Вот видишь, говорила себе Никки, получая награду за одну из фотографий и улыбаясь бойфренду. Все коллеги, твердившие разные глупости про посттравматический синдром, – ошибались. Не считая редких ночных кошмаров и легкого дискомфорта в толпе, никаких симптомов Никки не замечала. И вообще, она же умная женщина, поэтому в качестве профилактики записалась к психотерапевту и прошла курс лечения. Там ее учили осмыслить произошедшее и оставить прошлое в прошлом. Так Никки и сделала – жила полной жизнью, занималась любимой работой, даже удостоилась награды. Чем не доказательство?
Многие месяцы Никки радостно твердила себе, что все хорошо, и совершенно искренне в это верила.
Но пару недель назад выяснилось, что Никки ошибалась. Тем ужасным утром она проснулась, чувствуя себя так, будто грудь сдавливает страшная тяжесть. Несмотря на яркое парижское солнце, заглядывавшее в комнату сквозь щели жалюзи, несмотря на тысячу неотложных дел, назначенных на сегодня, Никки попросту не могла встать с кровати.
Уверяла себя, что это просто был неудачный день, но чем дальше, тем больше ухудшалась ситуация. «Неудачные дни» случались все чаще и вскоре превысили число «удачных». А вскоре такими стали все дни. Энергия, бодрость и уверенность в себе таинственным образом исчезли. Их место заняло постоянное беспокойство, а то обстоятельство, что теперь Никки отказывалась от работы, за которую раньше бралась с таким энтузиазмом, только усугубляло тревогу.
Растерянная, Никки перестала подходить к телефону, не отвечала на электронные письма. Причем не только от коллег и заказчиков. Когда стало слишком тяжело общаться даже с родными и друзьями, Никки отгородилась и от них.
Пропал аппетит, началась бессонница. А когда все же удавалось уснуть, возвращались старые кошмары. Все чаще Никки просыпалась посреди ночи в холодном поту, испуганная, дрожащая…
Здоровое либидо снижалось, пока не исчезло вовсе, а вместе с ним, разумеется, приказал долго жить и страстный роман.
Никки почти не выходила из дома, ни с кем не разговаривала и целыми днями предавалась мрачным размышлениям. Ставила под сомнение правильность практически всех решений, принятых за последние годы. Разуверилась в своих способностях, стремлениях, целях. В результате ее охватили горечь и глубокая усталость.

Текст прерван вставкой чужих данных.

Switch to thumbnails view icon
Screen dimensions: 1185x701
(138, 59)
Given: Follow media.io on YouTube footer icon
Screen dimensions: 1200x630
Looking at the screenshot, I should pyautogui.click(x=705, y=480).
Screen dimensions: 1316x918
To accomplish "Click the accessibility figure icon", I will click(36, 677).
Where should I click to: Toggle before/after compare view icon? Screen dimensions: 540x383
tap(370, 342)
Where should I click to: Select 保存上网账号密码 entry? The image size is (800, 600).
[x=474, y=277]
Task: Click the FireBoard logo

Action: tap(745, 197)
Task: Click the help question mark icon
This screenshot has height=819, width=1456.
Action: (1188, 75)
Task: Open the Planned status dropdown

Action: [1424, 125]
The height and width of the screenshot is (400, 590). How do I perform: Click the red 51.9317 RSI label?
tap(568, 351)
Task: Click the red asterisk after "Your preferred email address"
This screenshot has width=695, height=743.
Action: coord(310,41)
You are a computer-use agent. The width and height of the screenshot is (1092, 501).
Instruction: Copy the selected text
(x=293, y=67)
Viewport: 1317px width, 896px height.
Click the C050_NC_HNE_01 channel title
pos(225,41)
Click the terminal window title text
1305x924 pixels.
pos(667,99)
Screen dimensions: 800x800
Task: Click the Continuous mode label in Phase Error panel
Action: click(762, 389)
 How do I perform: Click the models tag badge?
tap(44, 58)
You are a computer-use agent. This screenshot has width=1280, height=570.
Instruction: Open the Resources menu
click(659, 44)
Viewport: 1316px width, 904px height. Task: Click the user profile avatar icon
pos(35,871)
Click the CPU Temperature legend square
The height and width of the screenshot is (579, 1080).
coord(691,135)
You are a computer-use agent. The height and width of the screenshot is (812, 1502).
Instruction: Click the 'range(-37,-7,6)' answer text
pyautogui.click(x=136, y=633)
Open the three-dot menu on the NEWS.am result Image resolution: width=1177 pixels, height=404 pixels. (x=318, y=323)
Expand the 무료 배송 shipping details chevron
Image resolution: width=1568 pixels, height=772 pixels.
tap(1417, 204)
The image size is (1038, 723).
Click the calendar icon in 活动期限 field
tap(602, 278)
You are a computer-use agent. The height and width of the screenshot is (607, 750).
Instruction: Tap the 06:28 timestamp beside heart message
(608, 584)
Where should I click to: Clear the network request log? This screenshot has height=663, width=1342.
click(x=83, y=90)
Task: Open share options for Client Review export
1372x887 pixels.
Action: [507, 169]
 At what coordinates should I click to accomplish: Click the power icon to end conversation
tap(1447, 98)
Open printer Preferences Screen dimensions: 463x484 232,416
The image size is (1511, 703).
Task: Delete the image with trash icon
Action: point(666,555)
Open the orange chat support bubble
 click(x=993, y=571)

Никки спускалась все ниже и ниже, и вот ее постоянными спутниками стали невыносимое нервное напряжение, внутреннее опустошение и бессильная досада от того, что она не в состоянии вылезти из болота уныния, куда ее засосало.
Эмоциональное выгорание, поставила диагноз Габи за бутылкой вина неделю назад. Когда подруга успела стать таким специалистом в этой области, Никки понятия не имела. Габи тогда обставляла резиденцию бахрейнского бизнесмена – впрочем, дизайн был для нее не работой, а необременительным хобби, и занималась она им время от времени, под настроение. А уж о психологии вовсе никакого понятия не имела. Спроси ее, что значит термин «эмоциональное выгорание», – не смогла бы объяснить.
Однако, когда они разобрали все симптомы, и Габи начала пространно рассуждать о балансе разных сфер жизни, отдыхе и умении наслаждаться сегодняшним днем, Никки решила, что во всем этом есть рациональное зерно. И тут Габи предложила план, на который Никки согласилась с готовностью и благодарностью.